[Serusers] How rest of call is steered to same rtpproxy instance ( was Re: Running multiple instances of rtpproxy...)

Wed Apr 1 07:56:36 CEST 2009

IUaki Baz Castillo wrote:
 > Very interesting. Let me [ask] a question:
 >
 > You are setting "=1" for all the RtpProxies nodes. This means that
 > when you call "force_rtpproxy()" it will choose one of them randomly.
 >
 > In case an initial INVITE-200 is handled by RtpProxy A, and later a
 > re-INVITE arrives, how do you get "force_rtpproxy()" contacts the
 > same RtpProxy A during re-INVITE transaction?
 >

First off, the default isn't random.  Having a higher weight increases
the opportunity for calls to be assigned to a given rtpproxy, but the
choice for a given call is not random.  When you run multiple
instances, you will quickly notice that some rtpproxy processes
burn more CPU than others, which can be for a variety of reasons,
including getting more calls than others because the distribution 
across rtpproxy instances isn't perfectly even even if you ask for
it to be.  You'll see why that happens in a moment.
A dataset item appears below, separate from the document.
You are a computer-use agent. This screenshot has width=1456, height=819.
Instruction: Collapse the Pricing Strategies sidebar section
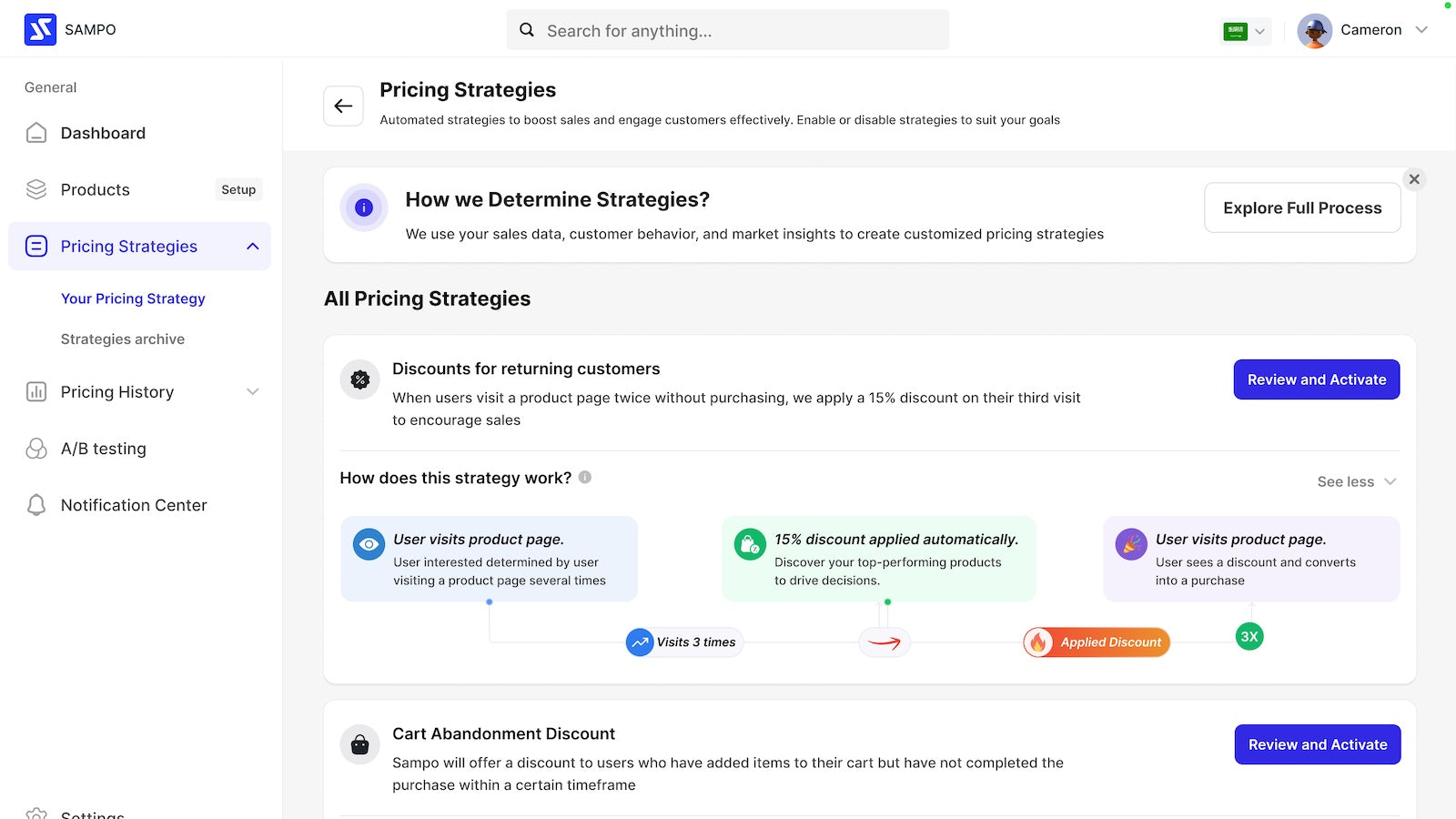[x=253, y=247]
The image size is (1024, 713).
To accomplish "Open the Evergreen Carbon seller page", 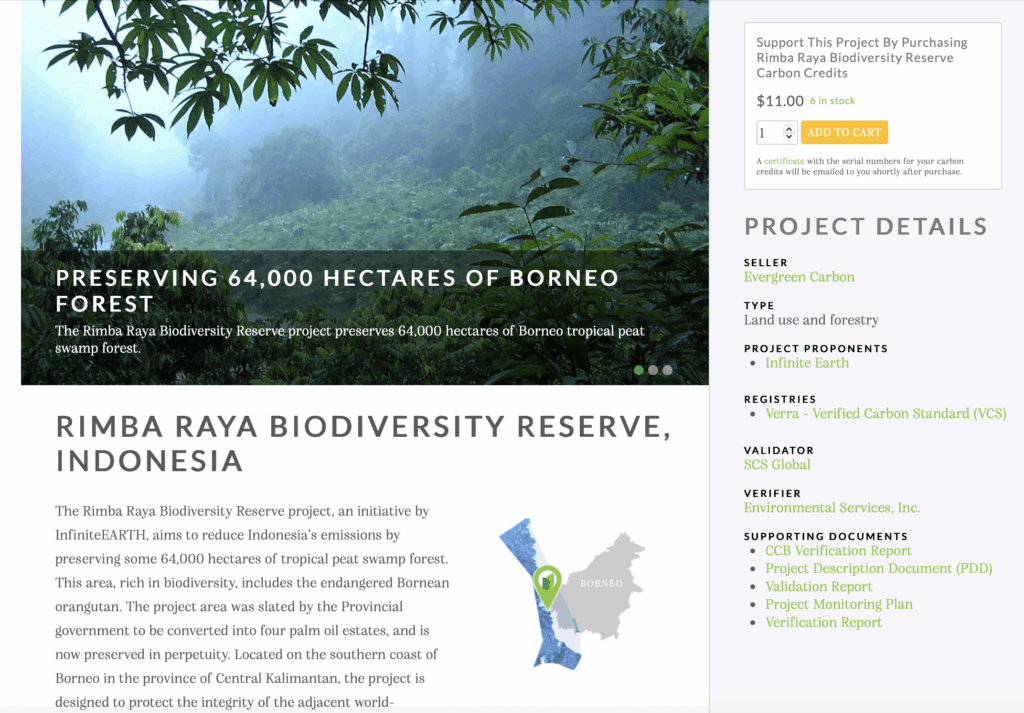I will pos(799,276).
Now, I take it you are asking what happens in the case of the INVITE
coming in from the calling party, and later the 183 or 200 comes back
from the called party, and for each of these a force_rtp_proxy()
is performed.  How do you get both directions of the call to go to the
same rtpproxy instance, or if something else changes after the 200 OK,
even though nathelper maintains no call state?  You have three options.

One, run with only one rtpproxy, which seems to be the most common
choice made.  With no choices you have no worries,  but you are very
limited on how many calls you can handle.

Two, force_rtp_proxy() offers the primitive capability of using the "Nn"
flag to literally hard-code a specific rtpproxy instance to go to
without regard to any other factors.  This is only vaguely useful
because it means you have to force all the calls for a given
call-condition (based on some criteria, calling source IP, account
credentials, destination IP, last digit of the called number, etc)
to get some hand-balanced distribution.  If you have six tiny call
sources and one huge one, it doesn't help you much, unless the
last digit trick works for you.

The limitions implicit in having the script specify the proxy to
use via the Nn flag, combined with what I consider to be the most
stupid/horrible missing bit of functionality in SER (that of not
being able to pass variables to functions/modules*), and you
are greatly limited in what smart things you can do to scale
SER+rtpproxy, if you do it via the ser.cfg file.

*I note OpenSER supposedly allows you to pass variables to functions
 (at least reading their lexical scanner seems to have added the
 rules to allow this, but I don't know if it actually works or not.
 I would certainly use it for a large number of other things if
 it was available.)

So choice One limits your ability to scale, and choice Two potentially
means a horribly complex ser.cfg file.   Fortunately, there is
choice Three.

Three, SER quietly (and possibly inadvertantly) takes care of this
issue by using the Call-ID as the variable value that is used to select
the rtpproxy.  The Call-ID string is ground-up in a hashing algorithm
(see select_rtpp_node() in modules/nathelper/nathelper.c) and a value
between 0 and N comes out of that, and that combined with the total
number of weight possibilities selected at start time, skipping any
disabled proxies (presumably because they became unresponsive in the
past) dictates which rtpproxy that call will be sent to.  So the
distribution is not at all random nor does it do a traditional
ascending/descending orderly assignment to rtpproxy instances like
one might find in circuit assignments in TDM or CAS trunk groups,
and what I thought the behavior would be when I first read what
little documentation there was on how the weighting system worked.
The even distribution of the calls across the instances of rtpproxy
that have even weighting values still depends on how good the
hashing algorithm is, and having a good mix of incoming Call-IDs.
In practice, it will usually be somewhat off-balance, favoring one
proxy over others at any given time.  Just make sure you have
enough CPU capacity so that any rtpproxy instance has room to a
little hot.   If you are using an OS that allows you to lock
processes to specific CPUs, don't use that feature on rtpproxy,
unless you are giving each rtpproxy 100% of its own CPU.

So, this means that each time force or unforce rtpproxy calls,
this same hash gets performed on the same Call-ID for a given call,
and except for rare cases where a proxy has failed, you will end up
sending the force/unforce for a given Call-ID to the same rtpproxy
instance every time.  At least, this is how I read the source code.

I'll point out that if the initial selection of rtpproxy from
the first force_rtp_proxy() of a given call session had simply been
recorded as an integer somewhere with the other trivia that is
maintained for the duration of a given call session, nathelper
wouldn't have to burn cycles and time recomputing the hash as
many as additional three times for the typical call (two more
force_rtp_proxy() calls for 183 and 200 responses, then an
unforce_rtp_proxy() to tear things down), but that's the limited
behavior that exists in there today.